This confirms that for FB=0 there is no feedback at all. It also shows the amount of feedback increases exponentially with increasing FB register values. This suggests FB controls a shift-amount instead of a (linear) multiplication factor.

• There are two main YM2413 emulation cores, written respectively by Okazaki and Burczynski. Both cores express it in a different way, but they both base the amount of feedback (= input for the modulator operator) on the average of the last two output values of that modulator. So that requires a delay-chain of two(!) output values.
• This forum post by 'carbon14', on Jul 06, 2011 4:21 pm:

is about feedback on OPL3. It also talks about the sum of the last two samples.
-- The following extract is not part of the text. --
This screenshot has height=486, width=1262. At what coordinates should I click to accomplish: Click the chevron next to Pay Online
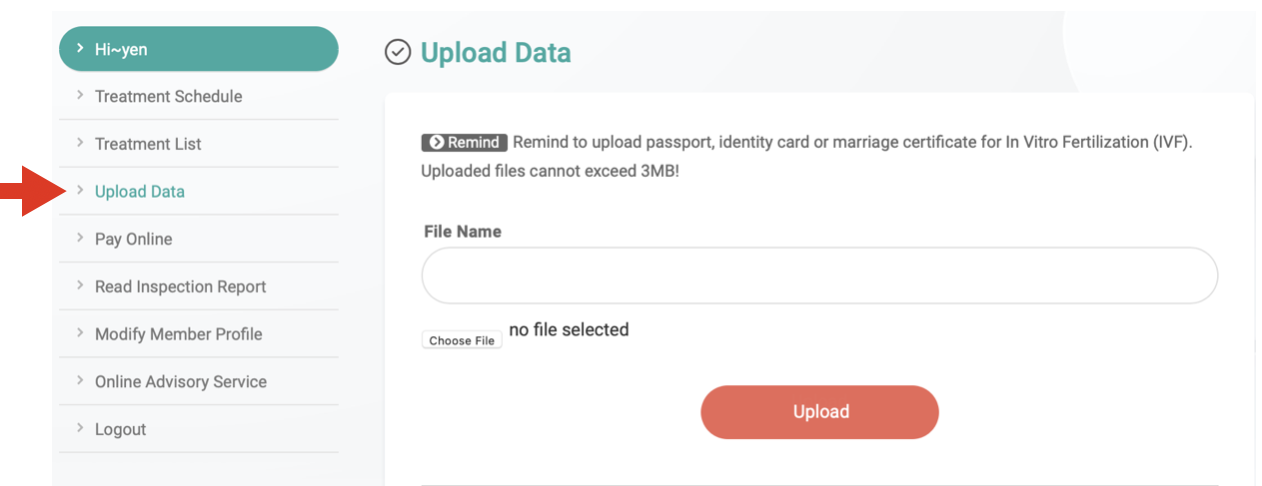(x=80, y=238)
Likely in OPLL (=YM2413) it works the same.

With this information in mind and after some iterations I got the following model. (After quite a few iterations actually, because I explicitly also wanted to try (and dismiss) various other alternatives, I won't go into more detail on these alternatives):

uint16_t logsinTable[256];
uint16_t expTable[256];

void initTables() {
for (int i = 0; i < 256; ++i) {
logsinTable[i] = round(-log2(sin((double(i) + 0.5) * M_PI / 256.0 / 2.0)) * 256.0);
expTable[i] = round((exp2(double(i) / 256.0) - 1.0) * 1024.0);
}
}

uint16_t lookupSin(uint16_t val) {
bool sign   = val & 512;
bool mirror = val & 256;
val &= 255;
uint16_t result = logsinTable[mirror ? val ^ 0xFF : val];
if (sign) result |= 0x8000;
return result;
}

int16_t lookupExp(uint16_t val) {
bool sign = val & 0x8000;
int t = (expTable[(val & 0xFF) ^ 0xFF] << 1) | 0x0800;
int result = t >> ((val & 0x7F00) >> 8);
if (sign) result = ~result;
return result;
}

int main() {
initTables();

int16_t p0 = 0;
int16_t p1 = 0;
int TL = 37; // 0..63
int FB = 7; // 0..7

for (int i = 0; i < 16 * 1024; ++i) {
auto f = FB ? (p0 + p1) >> (8 - FB) : 0;
auto s = lookupSin((i - 1) / 16 + f);
auto m = lookupExp(s + 32 * TL) >> 1;
p1 = p0;
p0 = m;

auto s2 = lookupSin(i / 16 +  2 * m);
auto c = lookupExp(s2) >> 4;
cout << 255 - c << endl;
}
}

This model can exactly predict the measured data. Though with these limitations:

• Measurement noise, same as in the previous post. Take a look at this image:

In blue is the measured and in green is the predicted graph for TL=37, FB=7. There's almost no blue in this image, meaning the 2 graphs exactly overlap, including the 'blobs' with rapid oscillations. The only small blue spot is encircled in red, but it's clearly measurement noise (it disappears or moves when re-measuring).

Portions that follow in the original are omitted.